Fundamental Changes In Consumer Use Of Internet Portals.

Consumers have fundamentally changed how they use portals, treating them as destinations, rather than as gateways to other sites, according to a new study from Booz·Allen & Hamilton. As a result, the study, undertaken by Booz·Allen’s Digital Customer Project, also indicates that leading portals need to adopt new business models to remain financially viable.

The study, The Great Portal Payoff: Matching Internet Marketing to Consumer Behavior, analyzes Internet usage data from NetRatings, the Internet audience measurement and analysis firm, to conclude that marketers must adapt to the new reality of Internet portals – like Yahoo!, AOL and MSN – as destinations, and abandon direct marketing and banner ads in favor of brand building through sponsorships, new service offerings and co-branded ventures, among other methods. At the same time, the portals themselves must redesign their revenue models.

Portals remain enormously popular. Sixty percent of Internet user sessions include a visit to a portal; by contrast, consumers go to entertainment sites only 22% of the time they access the Web. News and information sites are visited in 20% of user sessions, while shopping sites show up in 17%, and sports sites in only 5%. Users spend far more time at portals than anywhere else – an average of 4½ hours per month, three times more than they spend at shopping or entertainment sites. Virtually all users – 98% – have visited a portal at some point, compared with the 80% who have visited entertainment or information sites, and the 43% who have tried financial sites.

Booz·Allen believes the best way for marketers to capture these “eyeballs” is to treat portals as brand development venues, paying them for the total numbers of impressions they deliver. In addition, companies should consider sponsorships – attaching their names and messages to appropriate parts of a portal site, or creating altogether new sections. For example, Quicken.com sponsors the Money & Investing section of Excite, complete with chat links to Quicken loan consultants. Pepsi and Yahoo teamed up for a Fall promotion in which Yahoo built Pepsistuff.com, a site where consumers redeemed points online for Pepsi merchandise.

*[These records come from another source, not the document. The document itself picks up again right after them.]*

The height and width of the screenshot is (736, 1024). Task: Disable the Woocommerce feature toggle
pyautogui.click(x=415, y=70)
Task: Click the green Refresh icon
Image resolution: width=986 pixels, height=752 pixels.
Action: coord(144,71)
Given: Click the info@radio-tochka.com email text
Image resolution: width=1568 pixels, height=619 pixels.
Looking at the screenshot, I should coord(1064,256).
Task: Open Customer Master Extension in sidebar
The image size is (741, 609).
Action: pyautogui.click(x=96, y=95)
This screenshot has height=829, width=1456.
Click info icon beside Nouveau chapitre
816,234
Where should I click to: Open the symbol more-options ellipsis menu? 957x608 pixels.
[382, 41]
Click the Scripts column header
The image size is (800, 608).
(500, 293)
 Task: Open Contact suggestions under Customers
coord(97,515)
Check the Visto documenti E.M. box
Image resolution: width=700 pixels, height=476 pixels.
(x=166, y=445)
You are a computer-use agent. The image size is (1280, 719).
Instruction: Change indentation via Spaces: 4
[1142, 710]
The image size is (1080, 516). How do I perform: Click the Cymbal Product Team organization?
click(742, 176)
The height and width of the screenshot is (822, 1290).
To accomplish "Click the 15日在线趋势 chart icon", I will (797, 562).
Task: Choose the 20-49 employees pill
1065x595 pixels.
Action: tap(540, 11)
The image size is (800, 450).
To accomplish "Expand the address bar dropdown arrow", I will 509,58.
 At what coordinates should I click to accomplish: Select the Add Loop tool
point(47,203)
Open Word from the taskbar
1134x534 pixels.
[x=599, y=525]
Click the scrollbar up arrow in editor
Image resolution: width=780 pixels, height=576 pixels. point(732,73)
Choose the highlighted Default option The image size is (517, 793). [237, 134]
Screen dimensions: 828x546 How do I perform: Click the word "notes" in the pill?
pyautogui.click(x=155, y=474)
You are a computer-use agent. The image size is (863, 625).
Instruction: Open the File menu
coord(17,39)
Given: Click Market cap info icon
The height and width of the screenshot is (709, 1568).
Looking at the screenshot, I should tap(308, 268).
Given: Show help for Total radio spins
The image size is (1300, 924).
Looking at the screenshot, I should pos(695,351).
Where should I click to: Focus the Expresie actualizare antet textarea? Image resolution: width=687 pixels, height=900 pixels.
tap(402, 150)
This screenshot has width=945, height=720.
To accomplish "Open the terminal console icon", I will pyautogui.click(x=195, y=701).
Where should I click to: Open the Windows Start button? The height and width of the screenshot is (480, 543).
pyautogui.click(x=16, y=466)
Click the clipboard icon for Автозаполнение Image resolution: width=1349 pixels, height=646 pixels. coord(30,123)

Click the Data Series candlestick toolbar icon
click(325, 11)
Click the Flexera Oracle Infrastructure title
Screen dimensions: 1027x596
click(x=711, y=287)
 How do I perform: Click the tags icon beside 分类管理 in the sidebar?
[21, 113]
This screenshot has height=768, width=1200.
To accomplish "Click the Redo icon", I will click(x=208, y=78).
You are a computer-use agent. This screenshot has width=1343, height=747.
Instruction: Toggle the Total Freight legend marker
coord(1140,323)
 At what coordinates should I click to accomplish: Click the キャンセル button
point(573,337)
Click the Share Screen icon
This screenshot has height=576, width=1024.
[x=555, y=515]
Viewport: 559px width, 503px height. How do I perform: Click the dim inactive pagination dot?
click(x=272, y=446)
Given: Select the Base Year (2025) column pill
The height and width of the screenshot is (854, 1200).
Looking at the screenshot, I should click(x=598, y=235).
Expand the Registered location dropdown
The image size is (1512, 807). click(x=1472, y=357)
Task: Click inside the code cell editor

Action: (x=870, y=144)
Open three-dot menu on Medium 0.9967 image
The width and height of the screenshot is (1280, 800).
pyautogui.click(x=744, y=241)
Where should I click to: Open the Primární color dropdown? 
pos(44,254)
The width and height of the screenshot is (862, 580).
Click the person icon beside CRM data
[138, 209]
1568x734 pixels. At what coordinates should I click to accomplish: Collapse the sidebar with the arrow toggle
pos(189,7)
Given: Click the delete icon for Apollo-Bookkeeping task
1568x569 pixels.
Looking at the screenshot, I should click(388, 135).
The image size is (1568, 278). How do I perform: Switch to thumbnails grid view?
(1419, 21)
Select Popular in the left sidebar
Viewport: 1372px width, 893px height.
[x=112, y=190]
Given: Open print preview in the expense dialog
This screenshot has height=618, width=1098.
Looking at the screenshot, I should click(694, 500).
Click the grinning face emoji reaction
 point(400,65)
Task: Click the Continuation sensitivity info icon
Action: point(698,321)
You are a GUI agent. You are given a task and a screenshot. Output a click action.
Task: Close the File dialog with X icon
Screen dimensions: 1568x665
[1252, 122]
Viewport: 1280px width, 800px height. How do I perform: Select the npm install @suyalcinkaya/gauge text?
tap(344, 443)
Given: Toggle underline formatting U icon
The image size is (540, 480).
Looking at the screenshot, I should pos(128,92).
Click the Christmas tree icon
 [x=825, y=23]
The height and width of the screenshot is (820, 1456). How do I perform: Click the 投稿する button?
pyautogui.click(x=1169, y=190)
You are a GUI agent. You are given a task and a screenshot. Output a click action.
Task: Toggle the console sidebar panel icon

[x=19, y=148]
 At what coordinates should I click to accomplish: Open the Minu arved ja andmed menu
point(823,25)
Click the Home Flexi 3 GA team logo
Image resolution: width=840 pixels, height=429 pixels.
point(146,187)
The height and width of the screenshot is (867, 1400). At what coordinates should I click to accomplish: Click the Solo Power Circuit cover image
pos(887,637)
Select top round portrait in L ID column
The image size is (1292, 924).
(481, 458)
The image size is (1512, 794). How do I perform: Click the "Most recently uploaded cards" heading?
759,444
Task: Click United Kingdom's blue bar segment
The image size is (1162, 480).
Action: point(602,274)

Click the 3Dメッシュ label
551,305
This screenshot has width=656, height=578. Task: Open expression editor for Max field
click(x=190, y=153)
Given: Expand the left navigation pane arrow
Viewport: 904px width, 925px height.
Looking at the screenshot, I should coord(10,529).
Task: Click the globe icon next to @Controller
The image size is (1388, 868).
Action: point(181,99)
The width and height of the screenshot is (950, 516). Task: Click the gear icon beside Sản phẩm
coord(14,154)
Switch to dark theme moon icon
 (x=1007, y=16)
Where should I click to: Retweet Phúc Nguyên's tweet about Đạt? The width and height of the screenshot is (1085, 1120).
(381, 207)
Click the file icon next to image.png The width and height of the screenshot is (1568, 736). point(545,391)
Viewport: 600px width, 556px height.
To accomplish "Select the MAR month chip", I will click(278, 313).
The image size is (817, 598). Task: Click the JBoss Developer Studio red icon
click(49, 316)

Despite this dramatic change, the study found, many portals still cling to an outdated revenue model that relies on advertising payments based in part on click-through rates. Banner ads accounted for half of all Internet advertising in the second quarter of 2000, according to the Internet Advertising Bureau, although click-through rates for banner ads fell more than 40% between October 1999 and October 2000. For example, today only approximately 0.1% of portal visitors click on banner ads, yet Yahoo currently receives 90% of its revenue from ads. Only AOL, which gets 64% of its revenues by selling access to the Internet, does not rely heavily on income from click-through ads.

Study co-author and Booz·Allen & Hamilton Vice President Horacio Rozanski said, “Portals are no longer mere gateways to the Internet, but destinations in and of themselves. Our study found that although 60% of Internet user sessions include a visit to a portal, only 6% of Web sites are accessed through a portal’s search engine. Marketers must start thinking of portals in the same way they think of mass-circulation magazines and television networks – as major centers of commerce and content that draw huge audiences.”

Expanded service offerings also hold great promise. Yahoo Finance and MSN’s MoneyCentral, for example, now offer account aggregation, a service that pulls together all of a user’s financial accounts so they can be seen on a single page. Aggregation sites get a deep view into users’ financial lives, and can cross-sell services tailored to individuals. Banks, brokers, and others are likely to invest heavily to get their brands in front of these affluent users with known financial needs. (Booz·Allen recently issued a report on online account aggregation that showed that
one-third of aggregation customers have selected Internet portals not tied to major financial institutions over the offerings of banks, brokerages and other traditional financial institutions.)

Said Gerry Bollman, Booz·Allen Senior Associate and co-author of the portals study, “Clearly, a revenue strategy centered around banner ads promises little return, and threatens the future financial viability of the portals. But no one should question the potential of portals as an online marketing venue. This research and analysis suggests that by employing alternative strategies, businesses can maximize the yield of their marketing dollars, even reap order-of-magnitude improvements.”